C’est la combinaison de la conformité et de la performance qui assure le succès de l’entreprise. Aujourd’hui, l’enjeu de la majorité des directions financières est de libérer le temps passé à traiter les problématiques de conformité pour traiter les problèmes de performance.

Comment les traiter, quand on sait que les processus techniques actuels ne tiennent pas toutes leurs promesses ? Refondre intégralement le système d’information n’est pas une option, compte tenu des investissements monétaires et en temps déjà réalisés. La solution réside ailleurs : c’est l’ajout d’une couche supplémentaire à vos process pour améliorer leur efficacité, tout en étant en conformité. 

C’est ce que nous proposons chez Stratumn. La couche technologique que nous ajoutons permet d’embrasser les données chiffrées, mais aussi les données contextuelles.

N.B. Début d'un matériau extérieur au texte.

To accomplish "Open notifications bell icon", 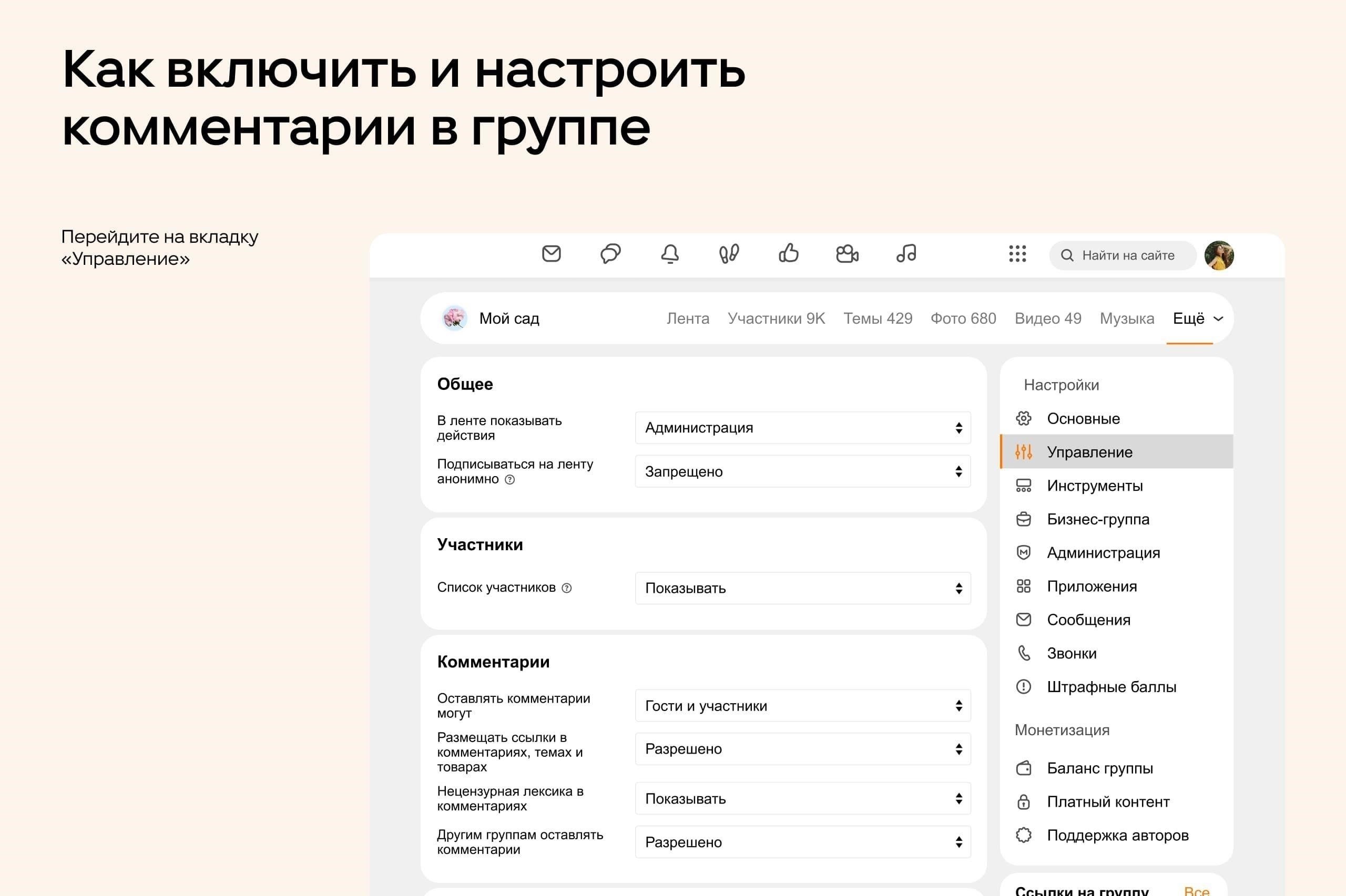I will point(670,254).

Le processus va donc prendre en compte à la fois la donnée et sa qualité. Les 20 à 50% de données qui échappaient jusqu’alors aux outils sont réintégrées et peuvent être traitées automatiquement, ce qui améliore la performance des processus et permet de les monitorer de bout en bout. Stratumn offre également un outil collaboratif par essence, pour que tous les départements de l’entreprise soient alignés dans la gestion des processus, et qui permet de tracer les actions de chaque collaborateur, pour un meilleur suivi et un reporting de la conformité de chaque étape. 

Stratumn permet de résoudre les ruptures de charge existantes dans les processus de gestion du cash, sans remettre en cause les outils déjà mis en place dans l’entreprise. Notre solution s’adapte aux enjeux réglementaires tout en vous apportant une qualité de collaboration indispensable à vos processus.